§ OBJECTIF ÉNONCÉ: Veuillez restituer mot pour mot le passage choisi ci-dessous, depuis « 6.             En l’espèce, s’agissant » jusqu'à « les réalisations précitées. » inclus.

§ PASSAGE CHOISI:

6.             En l’espèce, s’agissant des objets visés par la décision du 26 janvier 2024, les recourants ont indiqué qu’ils ne s’opposaient pas à la suppression des places de parking en pavé engazonnés et qu’ils y procèderaient dans le délai imparti. Il ne ressort pour le surplus pas de leurs écritures qu’ils s’opposent à l’évacuation de la cabane de jardin en métal. Il leur appartiendra néanmoins de faire parvenir au département un reportage photographique ou tout autre élément attestant de manière univoque de la mise en conformité les concernant, comme exigé dans la décision querellée.

Seules restent ainsi litigieuses les mesures, non réalisées, leur ordonnant la suppression et l'évacuation de la clôture en bois sur le pourtour de la parcelle, du cheminement en gravier, du cheminement en pavés ainsi que la remise en état du terrain naturel après les réalisations précitées.

Il s’agira dès lors d’examiner si le département était fondé à prononcer ces dernières à l’encontre des recourants.

7.             Les recourante considèrent que l’ordre de remise en conformité du département est infondé, ce dernier ayant considéré à tort que les cheminements et la clôture étaient des aménagements soumis à autorisation. L’ordre de remise en état était en tout état disproportionné dès lors qu’il ne tenait pas compte des intérêts privés et publics prépondérants au maintien des installations litigieuses. Son objectif était enfin confus et peu clair puisqu’il tendait à deux résultats incompatibles dès lors qu’un retour à l’état antérieur, soit un terrain de gravas, ne permettrait pas de veiller à ce que les emplacements litigieux soient « aptes à être exploités pour l’agricultures ».

8.             Aucune construction ou installation ne peut être créée ou transformée sans autorisation de l'autorité compétente (art. 22 al. 1 LAT. L'autorisation est délivrée si la construction ou l'installation est conforme à l'affectation de la zone (art. 22 al. 2 let. a LAT) et si le terrain est équipé (art. 22 al. 2 let. b LAT). Le droit fédéral et le droit cantonal peuvent poser d'autres conditions (art. 22 al. 3 LAT).

§ ENREGISTREMENTS DE DONNÉES:

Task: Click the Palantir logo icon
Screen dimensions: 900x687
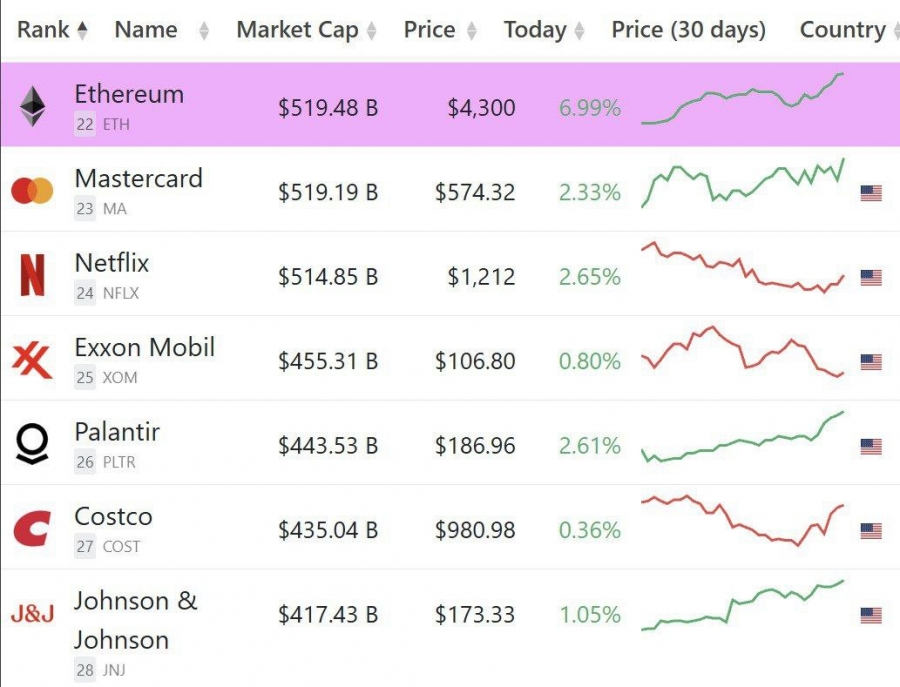Action: click(x=32, y=445)
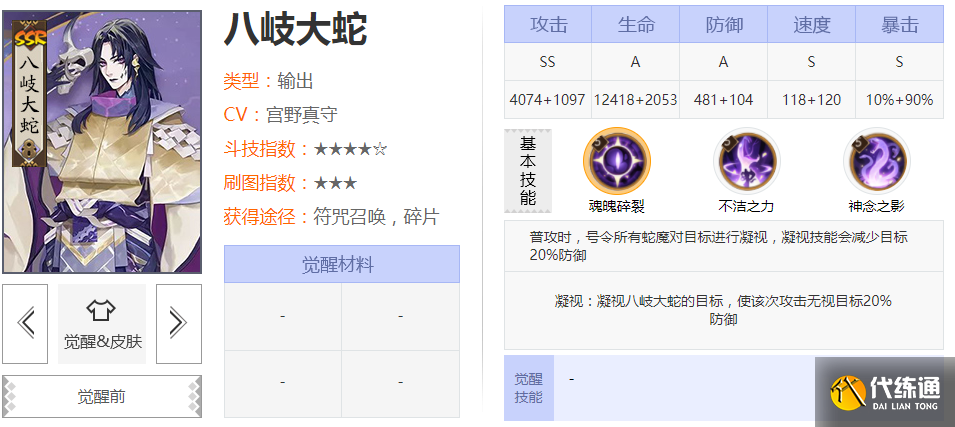Image resolution: width=955 pixels, height=427 pixels.
Task: Open the 基本技能 tab
Action: point(528,170)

§ RÉPONSE À L'EXERCICE:
6.             En l’espèce, s’agissant des objets visés par la décision du 26 janvier 2024, les recourants ont indiqué qu’ils ne s’opposaient pas à la suppression des places de parking en pavé engazonnés et qu’ils y procèderaient dans le délai imparti. Il ne ressort pour le surplus pas de leurs écritures qu’ils s’opposent à l’évacuation de la cabane de jardin en métal. Il leur appartiendra néanmoins de faire parvenir au département un reportage photographique ou tout autre élément attestant de manière univoque de la mise en conformité les concernant, comme exigé dans la décision querellée.

Seules restent ainsi litigieuses les mesures, non réalisées, leur ordonnant la suppression et l'évacuation de la clôture en bois sur le pourtour de la parcelle, du cheminement en gravier, du cheminement en pavés ainsi que la remise en état du terrain naturel après les réalisations précitées.